Start of Block
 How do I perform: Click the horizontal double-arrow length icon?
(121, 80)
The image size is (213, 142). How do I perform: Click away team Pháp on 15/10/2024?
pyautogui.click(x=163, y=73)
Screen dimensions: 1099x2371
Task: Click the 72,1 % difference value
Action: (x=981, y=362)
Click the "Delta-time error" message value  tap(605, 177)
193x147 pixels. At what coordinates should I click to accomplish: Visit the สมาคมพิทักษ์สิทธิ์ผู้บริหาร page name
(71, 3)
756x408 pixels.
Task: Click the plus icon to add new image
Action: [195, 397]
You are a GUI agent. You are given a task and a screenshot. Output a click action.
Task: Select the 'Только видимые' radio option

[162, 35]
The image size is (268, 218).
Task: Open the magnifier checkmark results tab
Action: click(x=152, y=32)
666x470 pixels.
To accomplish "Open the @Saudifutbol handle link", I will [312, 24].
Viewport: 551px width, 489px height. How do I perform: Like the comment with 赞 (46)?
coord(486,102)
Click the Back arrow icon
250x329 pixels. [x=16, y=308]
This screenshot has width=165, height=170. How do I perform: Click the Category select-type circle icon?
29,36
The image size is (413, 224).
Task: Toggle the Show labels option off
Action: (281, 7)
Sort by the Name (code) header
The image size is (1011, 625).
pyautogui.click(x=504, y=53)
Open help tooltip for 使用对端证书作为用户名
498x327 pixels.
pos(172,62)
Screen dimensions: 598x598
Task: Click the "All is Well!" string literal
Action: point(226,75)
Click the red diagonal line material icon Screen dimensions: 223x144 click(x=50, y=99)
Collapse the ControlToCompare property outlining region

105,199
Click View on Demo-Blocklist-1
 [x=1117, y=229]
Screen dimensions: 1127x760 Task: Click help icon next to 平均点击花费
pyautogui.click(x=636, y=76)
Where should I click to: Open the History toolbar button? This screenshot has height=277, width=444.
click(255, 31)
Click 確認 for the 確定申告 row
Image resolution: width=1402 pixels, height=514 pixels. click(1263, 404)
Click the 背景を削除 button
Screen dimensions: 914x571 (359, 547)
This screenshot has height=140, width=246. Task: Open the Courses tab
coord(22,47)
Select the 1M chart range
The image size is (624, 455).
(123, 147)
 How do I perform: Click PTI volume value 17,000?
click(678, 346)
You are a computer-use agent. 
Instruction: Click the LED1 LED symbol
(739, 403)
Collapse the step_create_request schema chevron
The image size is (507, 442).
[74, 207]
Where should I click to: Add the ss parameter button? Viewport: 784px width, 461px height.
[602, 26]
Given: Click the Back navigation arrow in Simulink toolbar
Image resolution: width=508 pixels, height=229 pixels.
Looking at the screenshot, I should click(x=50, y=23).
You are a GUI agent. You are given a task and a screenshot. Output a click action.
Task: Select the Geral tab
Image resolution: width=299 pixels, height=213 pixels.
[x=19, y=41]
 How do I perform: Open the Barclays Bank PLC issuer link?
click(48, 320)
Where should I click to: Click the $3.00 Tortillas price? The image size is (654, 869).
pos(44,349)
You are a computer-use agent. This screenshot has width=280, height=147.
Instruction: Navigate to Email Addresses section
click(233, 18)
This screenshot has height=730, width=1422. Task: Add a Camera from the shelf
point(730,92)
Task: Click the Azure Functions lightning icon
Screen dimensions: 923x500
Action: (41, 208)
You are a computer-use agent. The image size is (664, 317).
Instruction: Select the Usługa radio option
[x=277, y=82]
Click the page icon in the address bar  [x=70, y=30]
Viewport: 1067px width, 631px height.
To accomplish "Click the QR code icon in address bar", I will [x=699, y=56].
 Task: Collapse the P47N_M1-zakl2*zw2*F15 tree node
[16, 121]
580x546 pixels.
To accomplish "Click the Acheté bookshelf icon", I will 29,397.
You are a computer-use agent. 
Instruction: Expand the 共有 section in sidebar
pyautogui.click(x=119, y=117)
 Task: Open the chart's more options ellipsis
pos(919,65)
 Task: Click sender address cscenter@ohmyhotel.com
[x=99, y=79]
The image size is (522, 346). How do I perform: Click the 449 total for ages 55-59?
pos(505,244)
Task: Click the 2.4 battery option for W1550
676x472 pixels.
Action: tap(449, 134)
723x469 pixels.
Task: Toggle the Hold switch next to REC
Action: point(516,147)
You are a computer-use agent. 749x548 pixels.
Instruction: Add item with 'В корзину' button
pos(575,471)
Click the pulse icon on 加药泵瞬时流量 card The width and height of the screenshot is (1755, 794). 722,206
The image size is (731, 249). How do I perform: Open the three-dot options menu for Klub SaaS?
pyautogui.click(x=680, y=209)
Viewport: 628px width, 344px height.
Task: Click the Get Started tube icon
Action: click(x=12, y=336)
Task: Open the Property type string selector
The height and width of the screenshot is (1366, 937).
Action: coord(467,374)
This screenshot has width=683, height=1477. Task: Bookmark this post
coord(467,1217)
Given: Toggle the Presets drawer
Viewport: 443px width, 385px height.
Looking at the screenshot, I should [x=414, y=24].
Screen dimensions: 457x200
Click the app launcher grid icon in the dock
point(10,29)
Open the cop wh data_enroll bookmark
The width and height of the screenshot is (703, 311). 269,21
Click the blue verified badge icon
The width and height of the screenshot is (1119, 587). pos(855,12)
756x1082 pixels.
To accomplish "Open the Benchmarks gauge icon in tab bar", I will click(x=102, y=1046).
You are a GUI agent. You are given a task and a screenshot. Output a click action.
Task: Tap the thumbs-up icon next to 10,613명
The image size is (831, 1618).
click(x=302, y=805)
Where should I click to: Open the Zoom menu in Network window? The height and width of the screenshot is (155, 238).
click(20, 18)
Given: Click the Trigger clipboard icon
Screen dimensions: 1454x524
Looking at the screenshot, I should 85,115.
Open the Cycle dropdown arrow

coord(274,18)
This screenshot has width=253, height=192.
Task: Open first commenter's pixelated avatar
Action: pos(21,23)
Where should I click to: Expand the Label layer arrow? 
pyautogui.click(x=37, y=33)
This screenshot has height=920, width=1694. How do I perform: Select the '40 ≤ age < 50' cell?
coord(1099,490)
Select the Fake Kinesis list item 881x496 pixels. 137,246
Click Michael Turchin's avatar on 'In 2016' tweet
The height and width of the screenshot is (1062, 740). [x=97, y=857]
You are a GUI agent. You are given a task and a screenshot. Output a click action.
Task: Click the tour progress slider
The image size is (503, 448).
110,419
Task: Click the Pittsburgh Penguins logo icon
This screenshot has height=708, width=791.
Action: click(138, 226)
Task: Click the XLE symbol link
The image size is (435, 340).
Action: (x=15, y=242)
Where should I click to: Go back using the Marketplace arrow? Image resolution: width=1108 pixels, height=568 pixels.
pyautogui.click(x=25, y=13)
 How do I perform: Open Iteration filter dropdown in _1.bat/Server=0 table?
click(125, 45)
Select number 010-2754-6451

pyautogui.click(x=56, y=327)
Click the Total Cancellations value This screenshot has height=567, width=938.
End of Block
**What to work on:** Retype all of the data exactly. Leave nothing out.

**Response to the exercise:**
 How do I perform: Click the horizontal double-arrow length icon?
(121, 80)
The image size is (213, 142). How do I perform: Click away team Pháp on 15/10/2024?
pyautogui.click(x=163, y=73)
Screen dimensions: 1099x2371
Task: Click the 72,1 % difference value
Action: (x=981, y=362)
Click the "Delta-time error" message value  tap(605, 177)
193x147 pixels. At what coordinates should I click to accomplish: Visit the สมาคมพิทักษ์สิทธิ์ผู้บริหาร page name
(71, 3)
756x408 pixels.
Task: Click the plus icon to add new image
Action: [195, 397]
You are a GUI agent. You are given a task and a screenshot. Output a click action.
Task: Select the 'Только видимые' radio option

[162, 35]
The image size is (268, 218).
Task: Open the magnifier checkmark results tab
Action: click(x=152, y=32)
666x470 pixels.
To accomplish "Open the @Saudifutbol handle link", I will [312, 24].
Viewport: 551px width, 489px height. How do I perform: Like the comment with 赞 (46)?
coord(486,102)
Click the Back arrow icon
250x329 pixels. [x=16, y=308]
This screenshot has width=165, height=170. How do I perform: Click the Category select-type circle icon?
29,36
The image size is (413, 224).
Task: Toggle the Show labels option off
Action: (281, 7)
Sort by the Name (code) header
The image size is (1011, 625).
pyautogui.click(x=504, y=53)
Open help tooltip for 使用对端证书作为用户名
498x327 pixels.
pos(172,62)
Screen dimensions: 598x598
Task: Click the "All is Well!" string literal
Action: point(226,75)
Click the red diagonal line material icon Screen dimensions: 223x144 click(x=50, y=99)
Collapse the ControlToCompare property outlining region

105,199
Click View on Demo-Blocklist-1
 [x=1117, y=229]
Screen dimensions: 1127x760 Task: Click help icon next to 平均点击花费
pyautogui.click(x=636, y=76)
Where should I click to: Open the History toolbar button? This screenshot has height=277, width=444.
click(255, 31)
Click 確認 for the 確定申告 row
Image resolution: width=1402 pixels, height=514 pixels. click(1263, 404)
Click the 背景を削除 button
Screen dimensions: 914x571 (359, 547)
This screenshot has height=140, width=246. Task: Open the Courses tab
coord(22,47)
Select the 1M chart range
The image size is (624, 455).
(123, 147)
 How do I perform: Click PTI volume value 17,000?
click(678, 346)
You are a computer-use agent. 
Instruction: Click the LED1 LED symbol
(739, 403)
Collapse the step_create_request schema chevron
The image size is (507, 442).
[74, 207]
Where should I click to: Add the ss parameter button? Viewport: 784px width, 461px height.
[602, 26]
Given: Click the Back navigation arrow in Simulink toolbar
Image resolution: width=508 pixels, height=229 pixels.
Looking at the screenshot, I should click(x=50, y=23).
You are a GUI agent. You are given a task and a screenshot. Output a click action.
Task: Select the Geral tab
Image resolution: width=299 pixels, height=213 pixels.
[x=19, y=41]
 How do I perform: Open the Barclays Bank PLC issuer link?
click(48, 320)
Where should I click to: Click the $3.00 Tortillas price? The image size is (654, 869).
pos(44,349)
You are a computer-use agent. This screenshot has width=280, height=147.
Instruction: Navigate to Email Addresses section
click(233, 18)
This screenshot has height=730, width=1422. Task: Add a Camera from the shelf
point(730,92)
Task: Click the Azure Functions lightning icon
Screen dimensions: 923x500
Action: (41, 208)
You are a computer-use agent. The image size is (664, 317).
Instruction: Select the Usługa radio option
[x=277, y=82]
Click the page icon in the address bar  [x=70, y=30]
Viewport: 1067px width, 631px height.
To accomplish "Click the QR code icon in address bar", I will [x=699, y=56].
 Task: Collapse the P47N_M1-zakl2*zw2*F15 tree node
[16, 121]
580x546 pixels.
To accomplish "Click the Acheté bookshelf icon", I will 29,397.
You are a computer-use agent. 
Instruction: Expand the 共有 section in sidebar
pyautogui.click(x=119, y=117)
 Task: Open the chart's more options ellipsis
pos(919,65)
 Task: Click sender address cscenter@ohmyhotel.com
[x=99, y=79]
The image size is (522, 346). How do I perform: Click the 449 total for ages 55-59?
pos(505,244)
Task: Click the 2.4 battery option for W1550
676x472 pixels.
Action: tap(449, 134)
723x469 pixels.
Task: Toggle the Hold switch next to REC
Action: point(516,147)
You are a computer-use agent. 749x548 pixels.
Instruction: Add item with 'В корзину' button
pos(575,471)
Click the pulse icon on 加药泵瞬时流量 card The width and height of the screenshot is (1755, 794). 722,206
The image size is (731, 249). How do I perform: Open the three-dot options menu for Klub SaaS?
pyautogui.click(x=680, y=209)
Viewport: 628px width, 344px height.
Task: Click the Get Started tube icon
Action: click(x=12, y=336)
Task: Open the Property type string selector
The height and width of the screenshot is (1366, 937).
Action: coord(467,374)
This screenshot has width=683, height=1477. Task: Bookmark this post
coord(467,1217)
Given: Toggle the Presets drawer
Viewport: 443px width, 385px height.
Looking at the screenshot, I should [x=414, y=24].
Screen dimensions: 457x200
Click the app launcher grid icon in the dock
point(10,29)
Open the cop wh data_enroll bookmark
The width and height of the screenshot is (703, 311). 269,21
Click the blue verified badge icon
The width and height of the screenshot is (1119, 587). pos(855,12)
756x1082 pixels.
To accomplish "Open the Benchmarks gauge icon in tab bar", I will click(x=102, y=1046).
You are a GUI agent. You are given a task and a screenshot. Output a click action.
Task: Tap the thumbs-up icon next to 10,613명
The image size is (831, 1618).
click(x=302, y=805)
Where should I click to: Open the Zoom menu in Network window? The height and width of the screenshot is (155, 238).
click(20, 18)
Given: Click the Trigger clipboard icon
Screen dimensions: 1454x524
Looking at the screenshot, I should 85,115.
Open the Cycle dropdown arrow

coord(274,18)
This screenshot has width=253, height=192.
Task: Open first commenter's pixelated avatar
Action: pos(21,23)
Where should I click to: Expand the Label layer arrow? 
pyautogui.click(x=37, y=33)
This screenshot has height=920, width=1694. How do I perform: Select the '40 ≤ age < 50' cell?
coord(1099,490)
Select the Fake Kinesis list item 881x496 pixels. 137,246
Click Michael Turchin's avatar on 'In 2016' tweet
The height and width of the screenshot is (1062, 740). [x=97, y=857]
You are a GUI agent. You are given a task and a screenshot. Output a click action.
Task: Click the tour progress slider
The image size is (503, 448).
110,419
Task: Click the Pittsburgh Penguins logo icon
This screenshot has height=708, width=791.
Action: click(138, 226)
Task: Click the XLE symbol link
The image size is (435, 340).
Action: (x=15, y=242)
Where should I click to: Go back using the Marketplace arrow? Image resolution: width=1108 pixels, height=568 pixels.
pyautogui.click(x=25, y=13)
 How do I perform: Open Iteration filter dropdown in _1.bat/Server=0 table?
click(125, 45)
Select number 010-2754-6451

pyautogui.click(x=56, y=327)
Click the Total Cancellations value This screenshot has height=567, width=938.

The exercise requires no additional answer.